And when we "laugh"about something like obesity, isn't that a way of accepting and approving it?


----------



## Bellyman (Jul 6, 2013)

I must have really missed something. I even went back and read through the thread again. 

I didn't see anyone laughing about obesity. (??)


----------



## Terri (May 10, 2002)

The underlying message I am seeing on this thread is that one binge will not ruin your diet unless you let it. People are not laughing at obesity, people are saying that it is the long run that counts. They are putting one break in a diet in perspective.

Laughing does not necessarily mean that it is not taken seriously. Laughter can be a way to put things in perspective. One wrong meal does not ruin many weeks of hard work unless you decide that you are unable to stay on a diet. So, people shared their own mistakes to put things in perspective: it is the long run that is critical, not one meal

Laughing is a coping method: ask any comedian. There is a reason comedy was so popular during the great Depression. Laughing does not signify a lack of caring.


----------



## Wolf mom (Mar 8, 2005)

Thank you Terri. 
If I felt guilty over every mistake I made, I'd be a thousand pounds. Acknowledging what I did, accepting my mistake and moving on seems to work. 

Lots of people eat to suppress their emotions - guilt being one of them.


----------

================

SET PROBLEM 1: Name every poster who has a dated entry in the thread on laughing about obesity.
SET PROBLEM 2: Reproduce everything in the thread on laughing about obesity from "Laughing is a" down to "one of them.".

DATASET EXCERPT:
================

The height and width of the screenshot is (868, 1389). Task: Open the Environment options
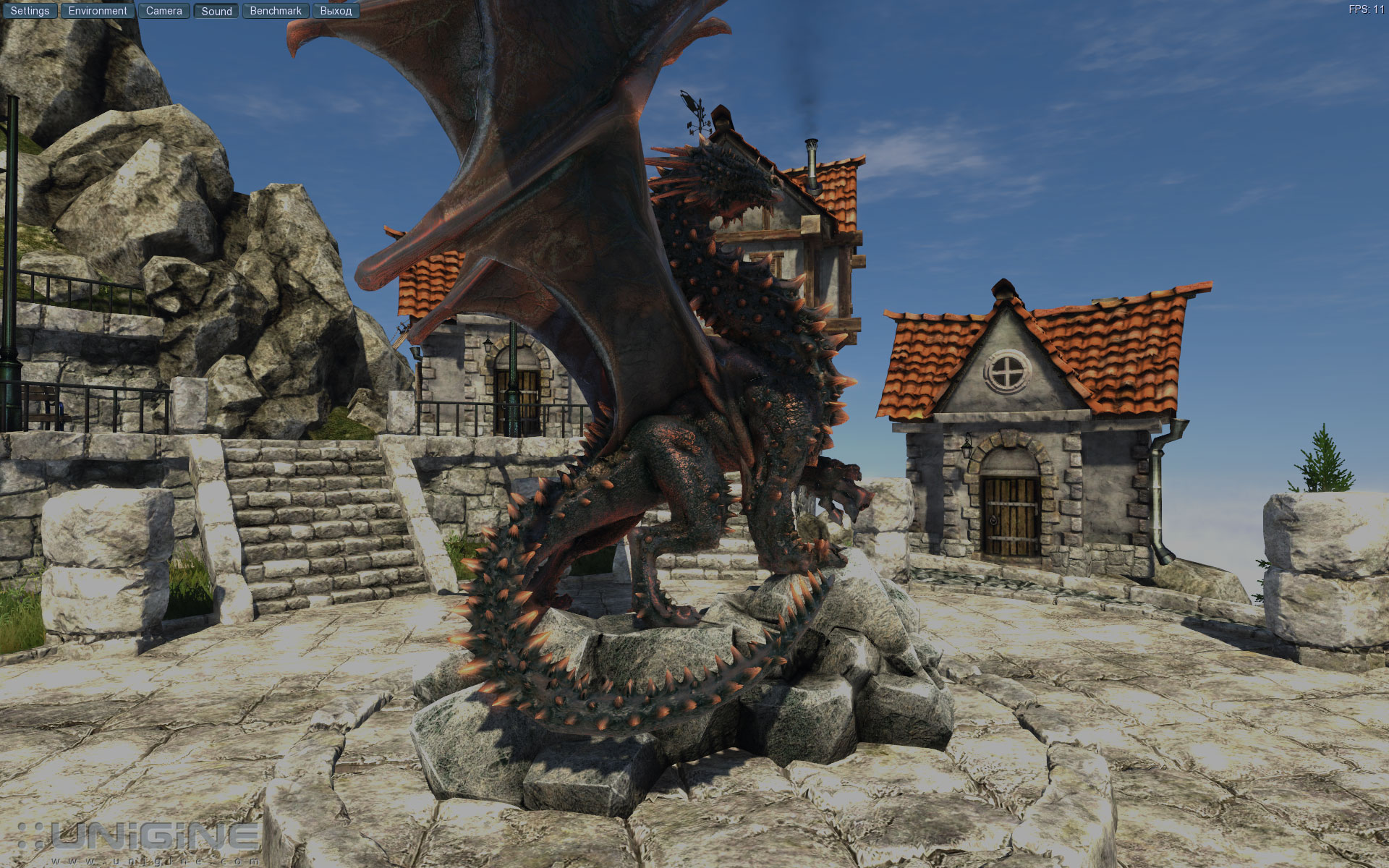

================

RIGHT ANSWER 1: Bellyman, Terri, Wolf mom

RIGHT ANSWER 2:
Laughing is a coping method: ask any comedian. There is a reason comedy was so popular during the great Depression. Laughing does not signify a lack of caring.


----------



## Wolf mom (Mar 8, 2005)

Thank you Terri. 
If I felt guilty over every mistake I made, I'd be a thousand pounds. Acknowledging what I did, accepting my mistake and moving on seems to work. 

Lots of people eat to suppress their emotions - guilt being one of them.